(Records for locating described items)
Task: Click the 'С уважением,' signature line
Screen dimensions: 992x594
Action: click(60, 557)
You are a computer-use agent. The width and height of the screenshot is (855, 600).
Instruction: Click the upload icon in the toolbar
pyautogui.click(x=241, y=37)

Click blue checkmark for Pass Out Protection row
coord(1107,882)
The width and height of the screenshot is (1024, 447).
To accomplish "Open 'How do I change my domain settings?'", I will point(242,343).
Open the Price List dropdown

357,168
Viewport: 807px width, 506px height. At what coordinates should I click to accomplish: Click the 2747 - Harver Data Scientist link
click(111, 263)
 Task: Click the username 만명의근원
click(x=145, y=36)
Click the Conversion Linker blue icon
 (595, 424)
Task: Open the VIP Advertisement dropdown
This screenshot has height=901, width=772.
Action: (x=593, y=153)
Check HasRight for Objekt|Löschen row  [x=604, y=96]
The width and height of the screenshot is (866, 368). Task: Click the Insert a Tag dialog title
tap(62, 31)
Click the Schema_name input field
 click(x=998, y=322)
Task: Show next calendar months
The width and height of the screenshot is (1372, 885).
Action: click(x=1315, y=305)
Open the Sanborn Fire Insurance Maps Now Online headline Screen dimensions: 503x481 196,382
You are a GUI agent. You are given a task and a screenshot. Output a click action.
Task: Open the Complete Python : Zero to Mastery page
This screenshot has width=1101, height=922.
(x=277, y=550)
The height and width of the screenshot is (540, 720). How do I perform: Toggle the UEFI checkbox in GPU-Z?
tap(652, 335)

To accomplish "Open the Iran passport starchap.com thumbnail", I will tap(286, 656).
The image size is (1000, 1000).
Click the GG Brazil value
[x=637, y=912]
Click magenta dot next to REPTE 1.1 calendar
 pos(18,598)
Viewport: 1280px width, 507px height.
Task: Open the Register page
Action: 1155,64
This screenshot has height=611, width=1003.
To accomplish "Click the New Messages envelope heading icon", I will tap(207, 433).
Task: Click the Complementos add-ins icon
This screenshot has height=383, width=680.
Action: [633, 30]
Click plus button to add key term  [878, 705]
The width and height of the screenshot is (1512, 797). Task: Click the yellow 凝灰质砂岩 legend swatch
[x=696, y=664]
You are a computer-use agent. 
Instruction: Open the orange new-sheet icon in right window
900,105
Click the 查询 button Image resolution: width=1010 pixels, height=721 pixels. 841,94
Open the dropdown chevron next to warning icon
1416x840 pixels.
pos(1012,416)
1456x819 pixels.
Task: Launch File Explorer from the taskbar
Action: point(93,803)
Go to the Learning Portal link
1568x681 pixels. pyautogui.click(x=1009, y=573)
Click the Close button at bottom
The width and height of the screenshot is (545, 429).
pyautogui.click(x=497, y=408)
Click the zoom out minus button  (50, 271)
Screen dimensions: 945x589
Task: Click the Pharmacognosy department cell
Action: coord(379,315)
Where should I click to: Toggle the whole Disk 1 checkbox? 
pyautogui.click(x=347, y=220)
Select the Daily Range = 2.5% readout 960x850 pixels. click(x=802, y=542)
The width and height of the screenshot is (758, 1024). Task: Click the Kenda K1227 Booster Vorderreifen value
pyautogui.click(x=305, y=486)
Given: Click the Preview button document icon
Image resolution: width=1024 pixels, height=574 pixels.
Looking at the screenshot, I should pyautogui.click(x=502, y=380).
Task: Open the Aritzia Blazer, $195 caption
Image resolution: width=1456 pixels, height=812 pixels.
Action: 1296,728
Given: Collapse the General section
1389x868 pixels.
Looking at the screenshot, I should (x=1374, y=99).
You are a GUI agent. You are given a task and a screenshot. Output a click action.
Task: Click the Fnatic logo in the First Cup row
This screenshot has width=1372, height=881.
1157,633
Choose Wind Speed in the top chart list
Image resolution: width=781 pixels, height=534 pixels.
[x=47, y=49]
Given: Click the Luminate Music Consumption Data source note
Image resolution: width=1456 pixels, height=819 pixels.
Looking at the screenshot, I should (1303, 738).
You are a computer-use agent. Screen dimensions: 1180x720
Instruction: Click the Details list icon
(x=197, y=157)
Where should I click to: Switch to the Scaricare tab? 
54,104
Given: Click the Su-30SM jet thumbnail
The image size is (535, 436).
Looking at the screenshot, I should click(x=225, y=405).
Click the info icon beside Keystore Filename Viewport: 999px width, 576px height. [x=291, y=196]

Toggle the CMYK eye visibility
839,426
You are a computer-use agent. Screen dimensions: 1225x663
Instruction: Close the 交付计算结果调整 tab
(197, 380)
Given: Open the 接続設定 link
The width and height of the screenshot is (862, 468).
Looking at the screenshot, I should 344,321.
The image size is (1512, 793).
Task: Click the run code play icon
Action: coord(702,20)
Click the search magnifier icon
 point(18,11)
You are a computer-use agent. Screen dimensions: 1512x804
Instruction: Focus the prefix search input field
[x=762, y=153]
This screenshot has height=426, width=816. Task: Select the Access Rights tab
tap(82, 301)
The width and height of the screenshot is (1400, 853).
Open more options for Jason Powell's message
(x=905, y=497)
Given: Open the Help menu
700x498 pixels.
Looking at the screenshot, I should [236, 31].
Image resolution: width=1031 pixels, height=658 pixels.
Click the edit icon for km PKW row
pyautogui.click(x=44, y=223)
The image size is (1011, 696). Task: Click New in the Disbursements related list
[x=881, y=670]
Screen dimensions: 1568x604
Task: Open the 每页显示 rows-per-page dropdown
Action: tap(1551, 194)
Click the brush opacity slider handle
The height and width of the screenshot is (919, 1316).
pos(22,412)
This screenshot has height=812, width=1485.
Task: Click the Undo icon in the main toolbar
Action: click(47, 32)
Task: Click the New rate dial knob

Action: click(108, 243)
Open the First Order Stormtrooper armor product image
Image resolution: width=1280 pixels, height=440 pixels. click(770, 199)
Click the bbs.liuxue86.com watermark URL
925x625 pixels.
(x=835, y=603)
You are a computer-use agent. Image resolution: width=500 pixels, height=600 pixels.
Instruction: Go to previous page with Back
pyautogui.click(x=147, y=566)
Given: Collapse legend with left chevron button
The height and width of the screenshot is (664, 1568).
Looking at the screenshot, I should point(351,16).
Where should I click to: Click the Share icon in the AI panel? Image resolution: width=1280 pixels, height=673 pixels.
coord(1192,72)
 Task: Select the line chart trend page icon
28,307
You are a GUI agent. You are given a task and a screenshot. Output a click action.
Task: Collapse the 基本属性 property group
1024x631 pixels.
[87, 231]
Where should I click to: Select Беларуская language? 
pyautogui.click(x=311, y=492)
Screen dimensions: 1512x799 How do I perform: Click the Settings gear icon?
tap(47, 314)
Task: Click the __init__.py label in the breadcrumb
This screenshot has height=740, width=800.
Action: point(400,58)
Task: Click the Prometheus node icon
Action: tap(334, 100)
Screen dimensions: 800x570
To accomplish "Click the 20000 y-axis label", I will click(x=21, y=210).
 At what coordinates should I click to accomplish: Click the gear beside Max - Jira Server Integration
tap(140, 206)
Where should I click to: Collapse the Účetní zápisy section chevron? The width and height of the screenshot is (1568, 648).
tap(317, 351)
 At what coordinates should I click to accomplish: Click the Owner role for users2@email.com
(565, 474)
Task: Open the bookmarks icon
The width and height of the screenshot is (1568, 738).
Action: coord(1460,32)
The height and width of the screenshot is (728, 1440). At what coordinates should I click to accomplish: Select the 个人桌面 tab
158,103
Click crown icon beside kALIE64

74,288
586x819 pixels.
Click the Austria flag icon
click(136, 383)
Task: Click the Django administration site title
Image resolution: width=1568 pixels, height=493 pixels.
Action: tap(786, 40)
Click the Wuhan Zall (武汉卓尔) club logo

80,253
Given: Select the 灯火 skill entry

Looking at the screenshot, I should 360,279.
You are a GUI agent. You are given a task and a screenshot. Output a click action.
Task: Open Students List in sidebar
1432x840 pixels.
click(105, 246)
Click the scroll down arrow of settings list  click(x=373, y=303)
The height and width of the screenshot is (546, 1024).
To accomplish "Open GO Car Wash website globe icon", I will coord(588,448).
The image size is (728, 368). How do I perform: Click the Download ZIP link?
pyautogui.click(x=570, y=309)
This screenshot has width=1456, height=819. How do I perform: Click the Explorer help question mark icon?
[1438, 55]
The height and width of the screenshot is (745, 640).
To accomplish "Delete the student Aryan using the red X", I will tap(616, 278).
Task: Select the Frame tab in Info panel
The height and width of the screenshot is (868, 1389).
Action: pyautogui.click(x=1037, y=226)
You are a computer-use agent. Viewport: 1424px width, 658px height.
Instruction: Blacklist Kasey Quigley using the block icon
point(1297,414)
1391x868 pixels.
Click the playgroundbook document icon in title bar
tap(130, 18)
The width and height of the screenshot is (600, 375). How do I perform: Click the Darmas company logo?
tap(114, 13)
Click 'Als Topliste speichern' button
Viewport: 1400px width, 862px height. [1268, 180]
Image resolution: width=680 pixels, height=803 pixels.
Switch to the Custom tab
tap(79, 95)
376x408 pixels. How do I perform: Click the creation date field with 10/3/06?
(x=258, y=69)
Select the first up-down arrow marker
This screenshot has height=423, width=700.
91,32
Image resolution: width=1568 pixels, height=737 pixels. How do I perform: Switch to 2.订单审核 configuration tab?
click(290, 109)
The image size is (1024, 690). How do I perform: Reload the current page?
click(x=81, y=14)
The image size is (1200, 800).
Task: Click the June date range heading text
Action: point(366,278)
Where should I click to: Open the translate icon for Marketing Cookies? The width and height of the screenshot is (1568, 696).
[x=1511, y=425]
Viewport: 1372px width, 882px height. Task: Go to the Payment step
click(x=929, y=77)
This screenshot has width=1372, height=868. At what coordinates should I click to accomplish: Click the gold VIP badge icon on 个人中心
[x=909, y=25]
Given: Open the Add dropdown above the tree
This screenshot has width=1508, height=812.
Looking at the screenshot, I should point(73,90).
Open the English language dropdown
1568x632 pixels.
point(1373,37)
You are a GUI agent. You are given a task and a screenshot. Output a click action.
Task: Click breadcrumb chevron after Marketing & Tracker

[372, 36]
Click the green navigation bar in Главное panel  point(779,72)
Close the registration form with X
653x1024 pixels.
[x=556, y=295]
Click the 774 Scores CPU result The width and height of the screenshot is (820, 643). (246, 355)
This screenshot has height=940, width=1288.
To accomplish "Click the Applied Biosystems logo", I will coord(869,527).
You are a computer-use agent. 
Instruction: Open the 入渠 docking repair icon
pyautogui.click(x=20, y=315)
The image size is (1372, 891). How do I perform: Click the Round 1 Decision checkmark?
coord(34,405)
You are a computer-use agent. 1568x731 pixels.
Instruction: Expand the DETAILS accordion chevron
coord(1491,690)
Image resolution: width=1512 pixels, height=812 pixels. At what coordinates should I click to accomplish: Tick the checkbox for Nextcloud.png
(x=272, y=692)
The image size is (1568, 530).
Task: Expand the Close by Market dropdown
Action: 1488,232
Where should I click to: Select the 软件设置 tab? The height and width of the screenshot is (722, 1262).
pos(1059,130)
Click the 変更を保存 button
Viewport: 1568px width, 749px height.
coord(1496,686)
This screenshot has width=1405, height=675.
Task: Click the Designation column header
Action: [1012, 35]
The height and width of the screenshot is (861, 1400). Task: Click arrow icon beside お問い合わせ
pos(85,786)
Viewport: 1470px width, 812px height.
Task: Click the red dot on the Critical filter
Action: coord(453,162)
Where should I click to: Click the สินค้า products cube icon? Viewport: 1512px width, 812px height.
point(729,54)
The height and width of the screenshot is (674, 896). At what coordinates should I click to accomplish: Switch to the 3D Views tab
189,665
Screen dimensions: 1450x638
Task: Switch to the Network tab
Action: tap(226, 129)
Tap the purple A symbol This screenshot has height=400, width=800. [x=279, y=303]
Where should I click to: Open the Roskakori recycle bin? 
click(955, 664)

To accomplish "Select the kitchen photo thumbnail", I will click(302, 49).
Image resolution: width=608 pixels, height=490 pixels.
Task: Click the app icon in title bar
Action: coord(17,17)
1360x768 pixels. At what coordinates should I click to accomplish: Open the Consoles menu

Challenge -
Repeat the lines of the records above verbatim, beginning with the line that contains "Select the Daily" and continuing through the line that contains "Looking at the screenshot, I should (1303, 738).", both included. Output only those lines.

Full response -
Select the Daily Range = 2.5% readout 960x850 pixels. click(x=802, y=542)
The width and height of the screenshot is (758, 1024). Task: Click the Kenda K1227 Booster Vorderreifen value
pyautogui.click(x=305, y=486)
Given: Click the Preview button document icon
Image resolution: width=1024 pixels, height=574 pixels.
Looking at the screenshot, I should pyautogui.click(x=502, y=380).
Task: Open the Aritzia Blazer, $195 caption
Image resolution: width=1456 pixels, height=812 pixels.
Action: 1296,728
Given: Collapse the General section
1389x868 pixels.
Looking at the screenshot, I should (x=1374, y=99).
You are a GUI agent. You are given a task and a screenshot. Output a click action.
Task: Click the Fnatic logo in the First Cup row
This screenshot has width=1372, height=881.
1157,633
Choose Wind Speed in the top chart list
Image resolution: width=781 pixels, height=534 pixels.
[x=47, y=49]
Given: Click the Luminate Music Consumption Data source note
Image resolution: width=1456 pixels, height=819 pixels.
Looking at the screenshot, I should (1303, 738).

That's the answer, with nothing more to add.